Interaction effects of the 5-HTT and MAOA-uVNTR gene variants on pre-attentive EEG activity in response to threatening voices

Both the serotonin transporter polymorphism ( 5-HTTLPR ) and the monoamine oxidase A gene ( MAOA-uVNTR ) are considered genetic contributors for anxiety-related symptomatology and aggressive behavior. Nevertheless, an interaction between these genes and the pre-attentive processing of threatening voices –a biological marker for anxiety-related conditions– has not been assessed yet. Among the entire sample of participants in the study with valid genotyping and electroencephalographic (EEG) data (N = 140), here we show that men with low-activity MAOA-uVNTR , and who were not homozygous for the 5- HTTLPR short allele (s) (n = 11), had significantly larger fearful MMN amplitudes –as driven by significant larger ERPs to fearful stimuli– than men with high-activity MAOA-uVNTR variants (n = 20).
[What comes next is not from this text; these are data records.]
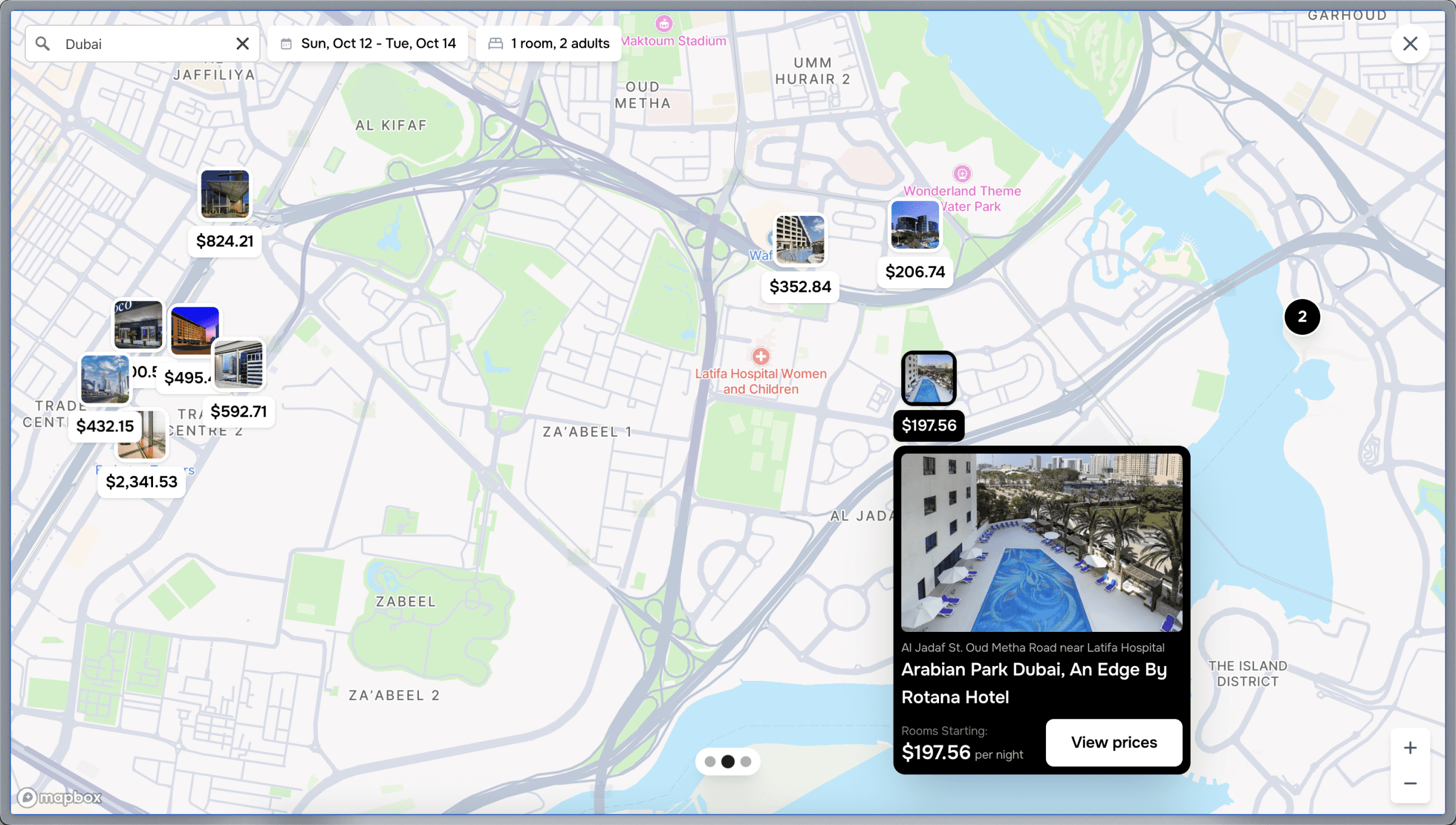The height and width of the screenshot is (825, 1456).
Task: Select the third carousel dot
Action: [745, 762]
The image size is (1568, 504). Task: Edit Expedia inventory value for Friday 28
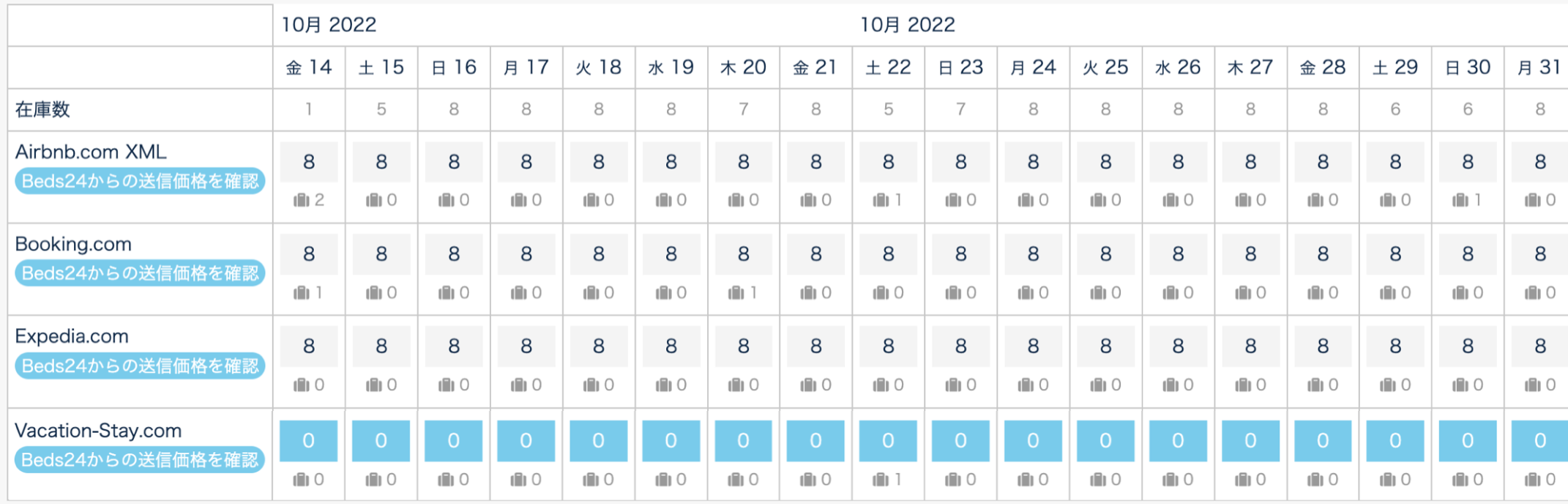(1323, 346)
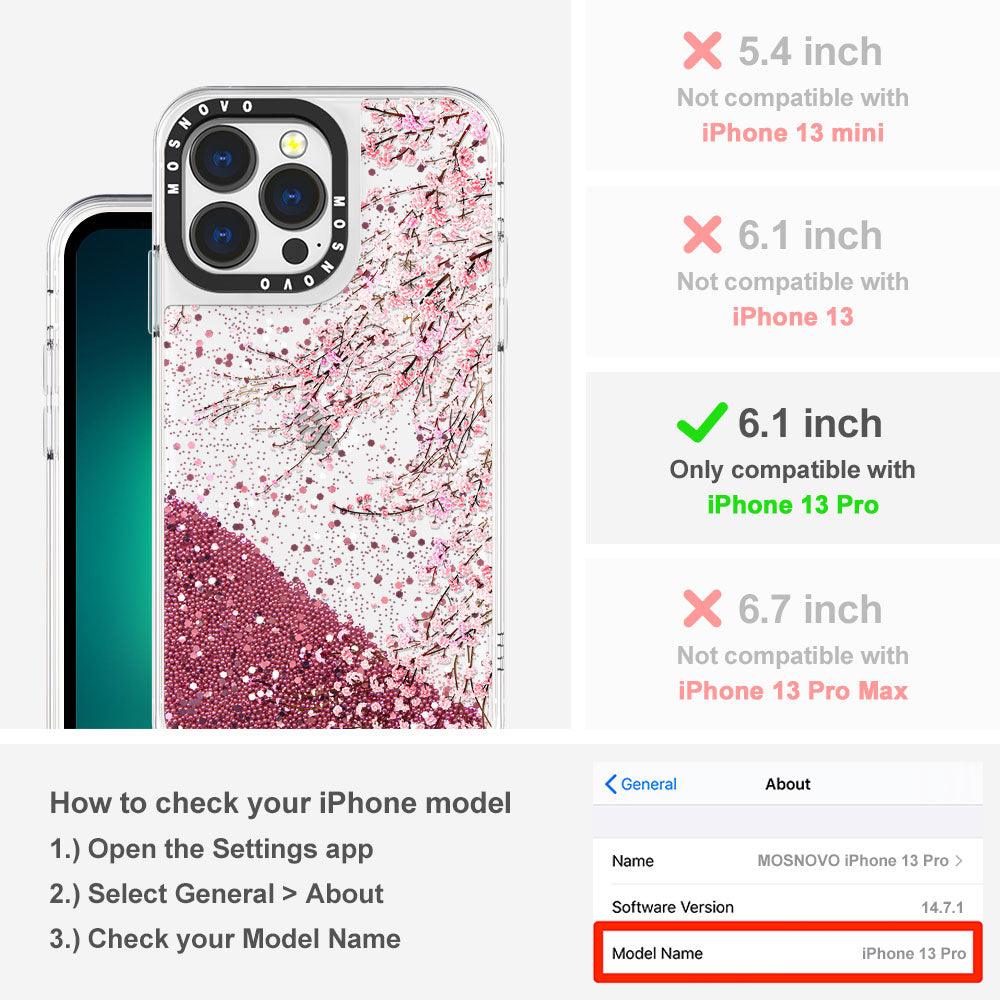Click the red X beside 6.7 inch
Screen dimensions: 1000x1000
click(702, 608)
This is in contrast with previous studies, where significantly reduced fearful MMN amplitudes, driven by increased ERPs to neutral stimuli, were observed in those homozygous for the 5- HTT s-allele. In conclusion, using genetic, neurophysiological, and behavioral measurements, this study illustrates how the intricate interaction between the 5-HTT and the MAOA-uVNTR variants have an impact on threat processing, and social cognition, in male individuals (n = 62).